Required tasks:
1) From the text on news headline sentiment, list every emotion term of the NRC library that it names.
2) Pick up the text on news headline sentiment after its last line and continue it.

Text segment:
%%
I have charted some of the other data in the report to reveal the balance of negative/positive sentiment in the headlines from 2003 to 2007. It shows that in general the headlines are negative 7 out of 10 times, however just to reiterate, the neutral sentiment headline words were filtered from the data set.
The proportion of negative sentiment words has been consistently much higher than proportion of positive sentiment words since 2003.
Source: https://akmalrashid.com/post/2017/11/26/sentiment-analysis-of-a-million-news-headlines/
Fear leads the way
Akmal investigated a library called NRC to conduct analysis on emotion terms: Anger, Anticipation, Disgust, Fear, Joy, Sadness, Surprise, and Trust (there are many more words available).
Fear has highest percentage in the distribution. Next, we can see how the sentiment emotions of headlines change over time by creating bump chart that plots different sentiment groups.
Source: https://akmalrashid.com/post/2017/11/26/sentiment-analysis-of-a-million-news-headlines/
Filtering for a specific word: "Fear"
%%
Raw data:
%%
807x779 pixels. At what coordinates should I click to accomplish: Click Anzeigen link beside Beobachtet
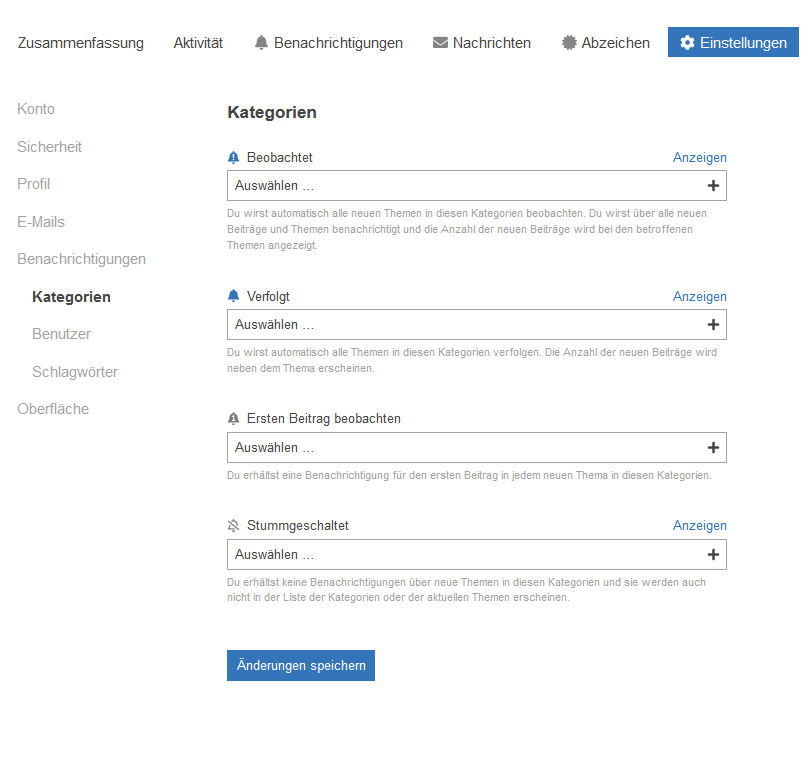[x=699, y=157]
%%
Responses by item number:
1) Anger, Anticipation, Disgust, Fear, Joy, Sadness, Surprise, Trust

2)
The next set of data use with the NRC model is interesting, it reveals what the most used words are associated with fear. This type of filtered analysis is beneficial as a temperature gauge of brand/topic/issue and can be used across many industry verticals to provide insight to strategy and planning.
How might the newspapers report on certain issues? Famous people? Ethnicities? Locations? Politicians? Contentious issues? I would suggest that this type of research is the first step of any marketing & communications body of work as well as understanding if your story fits with a certain publication and it's audience.
Beware of the variances in models
The paper by Akmal also briefly shows the weighting of the models, that is a comparison of the same words sets on the NRC lexicon, Bing lexicon and AFINN lexicon.
We can see that AFINN and Bing lexicon sentiment across the years have been negative, there’s really no positive sentiment at all! But we can see in the latest index the negative score is really small, is the trend changing? we need more data to confirm that. Generally, across all lexicon, the sentiment of the headlines has all been negative.
Beware of the words not understood by the model
NRC lexicon, Bing lexicon and AFINN lexicon failed to categorise the following words
- Bing: 4,652,959
- NRC: 3,982,132
- AFINN: 4,532,575
Summary
So how have certain news agencies reported on a variety of topics? Are they positive, neutral or negative? After skimming through some interesting data sets and articles on the internet, we can see from the analysis that negative sentiment has been dominating both the very large scale data set and the media headlines in Australia.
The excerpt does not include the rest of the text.